## WORK INSTRUCTION:
Transcribe every record exactly as it appears.

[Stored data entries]
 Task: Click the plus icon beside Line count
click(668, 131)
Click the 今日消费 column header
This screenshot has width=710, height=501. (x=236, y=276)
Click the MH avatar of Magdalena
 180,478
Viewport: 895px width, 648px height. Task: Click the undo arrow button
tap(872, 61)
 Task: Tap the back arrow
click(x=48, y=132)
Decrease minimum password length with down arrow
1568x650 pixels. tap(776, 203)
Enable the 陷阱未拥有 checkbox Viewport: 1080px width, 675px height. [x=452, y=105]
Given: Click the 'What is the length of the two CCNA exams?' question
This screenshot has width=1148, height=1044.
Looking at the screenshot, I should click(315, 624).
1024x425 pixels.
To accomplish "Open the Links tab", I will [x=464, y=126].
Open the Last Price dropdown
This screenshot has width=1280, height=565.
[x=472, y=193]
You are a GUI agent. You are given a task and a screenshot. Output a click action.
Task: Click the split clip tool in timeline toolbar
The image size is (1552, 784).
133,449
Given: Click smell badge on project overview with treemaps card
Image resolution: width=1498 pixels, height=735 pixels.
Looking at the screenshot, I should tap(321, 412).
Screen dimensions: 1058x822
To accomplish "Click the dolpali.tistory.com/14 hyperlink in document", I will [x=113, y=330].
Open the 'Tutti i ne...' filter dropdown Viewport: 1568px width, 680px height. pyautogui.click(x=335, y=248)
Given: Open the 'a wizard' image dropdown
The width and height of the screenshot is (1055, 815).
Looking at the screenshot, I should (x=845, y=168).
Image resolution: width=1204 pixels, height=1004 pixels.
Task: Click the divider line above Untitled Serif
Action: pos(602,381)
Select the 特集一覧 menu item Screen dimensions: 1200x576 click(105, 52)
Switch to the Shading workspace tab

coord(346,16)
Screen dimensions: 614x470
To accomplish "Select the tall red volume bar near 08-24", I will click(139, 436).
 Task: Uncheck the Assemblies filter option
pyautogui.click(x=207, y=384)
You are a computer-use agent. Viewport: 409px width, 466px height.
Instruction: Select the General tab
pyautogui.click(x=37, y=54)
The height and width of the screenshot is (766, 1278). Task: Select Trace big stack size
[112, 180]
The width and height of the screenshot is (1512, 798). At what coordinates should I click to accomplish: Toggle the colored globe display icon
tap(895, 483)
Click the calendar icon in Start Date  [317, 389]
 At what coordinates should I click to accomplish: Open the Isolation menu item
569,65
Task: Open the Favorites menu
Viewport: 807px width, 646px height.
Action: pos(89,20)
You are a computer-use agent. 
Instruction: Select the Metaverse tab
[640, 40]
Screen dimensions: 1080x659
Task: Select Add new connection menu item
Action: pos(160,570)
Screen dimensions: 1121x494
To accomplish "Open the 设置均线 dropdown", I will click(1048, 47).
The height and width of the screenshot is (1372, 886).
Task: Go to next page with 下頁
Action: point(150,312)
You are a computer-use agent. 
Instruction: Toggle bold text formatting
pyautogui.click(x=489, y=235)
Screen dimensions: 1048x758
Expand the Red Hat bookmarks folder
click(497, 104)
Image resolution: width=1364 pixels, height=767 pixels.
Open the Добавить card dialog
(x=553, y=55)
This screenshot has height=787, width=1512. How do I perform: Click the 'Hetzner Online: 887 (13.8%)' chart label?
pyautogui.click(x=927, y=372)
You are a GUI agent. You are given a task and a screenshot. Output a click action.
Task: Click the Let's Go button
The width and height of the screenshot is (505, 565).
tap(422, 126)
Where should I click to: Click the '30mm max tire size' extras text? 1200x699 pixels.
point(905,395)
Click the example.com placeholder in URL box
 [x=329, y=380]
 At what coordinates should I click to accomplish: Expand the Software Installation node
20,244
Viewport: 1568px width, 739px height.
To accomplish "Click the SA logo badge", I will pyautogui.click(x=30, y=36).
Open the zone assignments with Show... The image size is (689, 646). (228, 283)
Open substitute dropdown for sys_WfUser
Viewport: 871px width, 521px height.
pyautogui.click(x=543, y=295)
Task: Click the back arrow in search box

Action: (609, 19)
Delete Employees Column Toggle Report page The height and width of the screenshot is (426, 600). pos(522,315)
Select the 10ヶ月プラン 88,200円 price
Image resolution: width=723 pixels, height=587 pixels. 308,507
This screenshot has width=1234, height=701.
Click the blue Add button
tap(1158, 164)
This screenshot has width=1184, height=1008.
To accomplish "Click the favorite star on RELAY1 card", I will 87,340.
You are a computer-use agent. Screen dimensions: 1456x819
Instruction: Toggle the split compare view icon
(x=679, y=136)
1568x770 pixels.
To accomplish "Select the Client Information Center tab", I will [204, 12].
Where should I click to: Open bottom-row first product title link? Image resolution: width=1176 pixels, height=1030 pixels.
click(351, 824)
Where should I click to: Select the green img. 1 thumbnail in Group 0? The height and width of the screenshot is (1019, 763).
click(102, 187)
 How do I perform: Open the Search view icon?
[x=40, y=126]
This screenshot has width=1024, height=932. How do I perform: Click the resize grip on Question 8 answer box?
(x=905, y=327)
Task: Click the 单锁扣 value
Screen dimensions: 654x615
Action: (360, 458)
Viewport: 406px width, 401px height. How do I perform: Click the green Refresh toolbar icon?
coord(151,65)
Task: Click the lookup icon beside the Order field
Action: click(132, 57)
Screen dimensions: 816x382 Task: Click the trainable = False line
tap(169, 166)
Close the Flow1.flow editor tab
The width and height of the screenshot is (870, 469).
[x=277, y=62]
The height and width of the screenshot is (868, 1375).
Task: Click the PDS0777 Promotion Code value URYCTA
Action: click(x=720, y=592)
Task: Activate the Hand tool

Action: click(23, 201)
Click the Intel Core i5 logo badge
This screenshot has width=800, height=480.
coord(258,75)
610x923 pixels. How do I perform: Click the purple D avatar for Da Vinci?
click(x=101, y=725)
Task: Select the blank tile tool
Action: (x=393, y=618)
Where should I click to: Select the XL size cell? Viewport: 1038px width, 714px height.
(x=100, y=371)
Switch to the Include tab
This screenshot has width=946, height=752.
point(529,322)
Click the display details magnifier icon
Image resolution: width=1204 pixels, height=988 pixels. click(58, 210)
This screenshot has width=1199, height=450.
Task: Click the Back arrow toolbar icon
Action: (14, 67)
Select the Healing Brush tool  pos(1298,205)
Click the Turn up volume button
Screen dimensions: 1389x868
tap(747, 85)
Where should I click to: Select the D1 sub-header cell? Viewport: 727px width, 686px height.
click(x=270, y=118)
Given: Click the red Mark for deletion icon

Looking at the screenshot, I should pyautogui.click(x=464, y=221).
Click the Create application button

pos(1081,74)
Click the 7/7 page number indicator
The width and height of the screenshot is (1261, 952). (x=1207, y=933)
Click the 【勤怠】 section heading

## RESULT:
 Task: Click the plus icon beside Line count
click(668, 131)
Click the 今日消费 column header
This screenshot has width=710, height=501. (x=236, y=276)
Click the MH avatar of Magdalena
 180,478
Viewport: 895px width, 648px height. Task: Click the undo arrow button
tap(872, 61)
 Task: Tap the back arrow
click(x=48, y=132)
Decrease minimum password length with down arrow
1568x650 pixels. tap(776, 203)
Enable the 陷阱未拥有 checkbox Viewport: 1080px width, 675px height. [x=452, y=105]
Given: Click the 'What is the length of the two CCNA exams?' question
This screenshot has width=1148, height=1044.
Looking at the screenshot, I should click(315, 624).
1024x425 pixels.
To accomplish "Open the Links tab", I will [x=464, y=126].
Open the Last Price dropdown
This screenshot has width=1280, height=565.
[x=472, y=193]
You are a GUI agent. You are given a task and a screenshot. Output a click action.
Task: Click the split clip tool in timeline toolbar
The image size is (1552, 784).
133,449
Given: Click smell badge on project overview with treemaps card
Image resolution: width=1498 pixels, height=735 pixels.
Looking at the screenshot, I should tap(321, 412).
Screen dimensions: 1058x822
To accomplish "Click the dolpali.tistory.com/14 hyperlink in document", I will [x=113, y=330].
Open the 'Tutti i ne...' filter dropdown Viewport: 1568px width, 680px height. pyautogui.click(x=335, y=248)
Given: Open the 'a wizard' image dropdown
The width and height of the screenshot is (1055, 815).
Looking at the screenshot, I should (x=845, y=168).
Image resolution: width=1204 pixels, height=1004 pixels.
Task: Click the divider line above Untitled Serif
Action: pos(602,381)
Select the 特集一覧 menu item Screen dimensions: 1200x576 click(105, 52)
Switch to the Shading workspace tab

coord(346,16)
Screen dimensions: 614x470
To accomplish "Select the tall red volume bar near 08-24", I will click(139, 436).
 Task: Uncheck the Assemblies filter option
pyautogui.click(x=207, y=384)
You are a computer-use agent. Viewport: 409px width, 466px height.
Instruction: Select the General tab
pyautogui.click(x=37, y=54)
The height and width of the screenshot is (766, 1278). Task: Select Trace big stack size
[112, 180]
The width and height of the screenshot is (1512, 798). At what coordinates should I click to accomplish: Toggle the colored globe display icon
tap(895, 483)
Click the calendar icon in Start Date  [317, 389]
 At what coordinates should I click to accomplish: Open the Isolation menu item
569,65
Task: Open the Favorites menu
Viewport: 807px width, 646px height.
Action: pos(89,20)
You are a computer-use agent. 
Instruction: Select the Metaverse tab
[640, 40]
Screen dimensions: 1080x659
Task: Select Add new connection menu item
Action: pos(160,570)
Screen dimensions: 1121x494
To accomplish "Open the 设置均线 dropdown", I will click(1048, 47).
The height and width of the screenshot is (1372, 886).
Task: Go to next page with 下頁
Action: point(150,312)
You are a computer-use agent. 
Instruction: Toggle bold text formatting
pyautogui.click(x=489, y=235)
Screen dimensions: 1048x758
Expand the Red Hat bookmarks folder
click(497, 104)
Image resolution: width=1364 pixels, height=767 pixels.
Open the Добавить card dialog
(x=553, y=55)
This screenshot has height=787, width=1512. How do I perform: Click the 'Hetzner Online: 887 (13.8%)' chart label?
pyautogui.click(x=927, y=372)
You are a GUI agent. You are given a task and a screenshot. Output a click action.
Task: Click the Let's Go button
The width and height of the screenshot is (505, 565).
tap(422, 126)
Where should I click to: Click the '30mm max tire size' extras text? 1200x699 pixels.
point(905,395)
Click the example.com placeholder in URL box
 [x=329, y=380]
 At what coordinates should I click to accomplish: Expand the Software Installation node
20,244
Viewport: 1568px width, 739px height.
To accomplish "Click the SA logo badge", I will pyautogui.click(x=30, y=36).
Open the zone assignments with Show... The image size is (689, 646). (228, 283)
Open substitute dropdown for sys_WfUser
Viewport: 871px width, 521px height.
pyautogui.click(x=543, y=295)
Task: Click the back arrow in search box

Action: (609, 19)
Delete Employees Column Toggle Report page The height and width of the screenshot is (426, 600). pos(522,315)
Select the 10ヶ月プラン 88,200円 price
Image resolution: width=723 pixels, height=587 pixels. 308,507
This screenshot has width=1234, height=701.
Click the blue Add button
tap(1158, 164)
This screenshot has width=1184, height=1008.
To accomplish "Click the favorite star on RELAY1 card", I will 87,340.
You are a computer-use agent. Screen dimensions: 1456x819
Instruction: Toggle the split compare view icon
(x=679, y=136)
1568x770 pixels.
To accomplish "Select the Client Information Center tab", I will [204, 12].
Where should I click to: Open bottom-row first product title link? Image resolution: width=1176 pixels, height=1030 pixels.
click(351, 824)
Where should I click to: Select the green img. 1 thumbnail in Group 0? The height and width of the screenshot is (1019, 763).
click(102, 187)
 How do I perform: Open the Search view icon?
[x=40, y=126]
This screenshot has width=1024, height=932. How do I perform: Click the resize grip on Question 8 answer box?
(x=905, y=327)
Task: Click the 单锁扣 value
Screen dimensions: 654x615
Action: (360, 458)
Viewport: 406px width, 401px height. How do I perform: Click the green Refresh toolbar icon?
coord(151,65)
Task: Click the lookup icon beside the Order field
Action: click(132, 57)
Screen dimensions: 816x382 Task: Click the trainable = False line
tap(169, 166)
Close the Flow1.flow editor tab
The width and height of the screenshot is (870, 469).
[x=277, y=62]
The height and width of the screenshot is (868, 1375).
Task: Click the PDS0777 Promotion Code value URYCTA
Action: click(x=720, y=592)
Task: Activate the Hand tool

Action: click(23, 201)
Click the Intel Core i5 logo badge
This screenshot has width=800, height=480.
coord(258,75)
610x923 pixels. How do I perform: Click the purple D avatar for Da Vinci?
click(x=101, y=725)
Task: Select the blank tile tool
Action: (x=393, y=618)
Where should I click to: Select the XL size cell? Viewport: 1038px width, 714px height.
(x=100, y=371)
Switch to the Include tab
This screenshot has width=946, height=752.
point(529,322)
Click the display details magnifier icon
Image resolution: width=1204 pixels, height=988 pixels. click(58, 210)
This screenshot has width=1199, height=450.
Task: Click the Back arrow toolbar icon
Action: (14, 67)
Select the Healing Brush tool  pos(1298,205)
Click the Turn up volume button
Screen dimensions: 1389x868
tap(747, 85)
Where should I click to: Select the D1 sub-header cell? Viewport: 727px width, 686px height.
click(x=270, y=118)
Given: Click the red Mark for deletion icon

Looking at the screenshot, I should pyautogui.click(x=464, y=221).
Click the Create application button

pos(1081,74)
Click the 7/7 page number indicator
The width and height of the screenshot is (1261, 952). (x=1207, y=933)
Click the 【勤怠】 section heading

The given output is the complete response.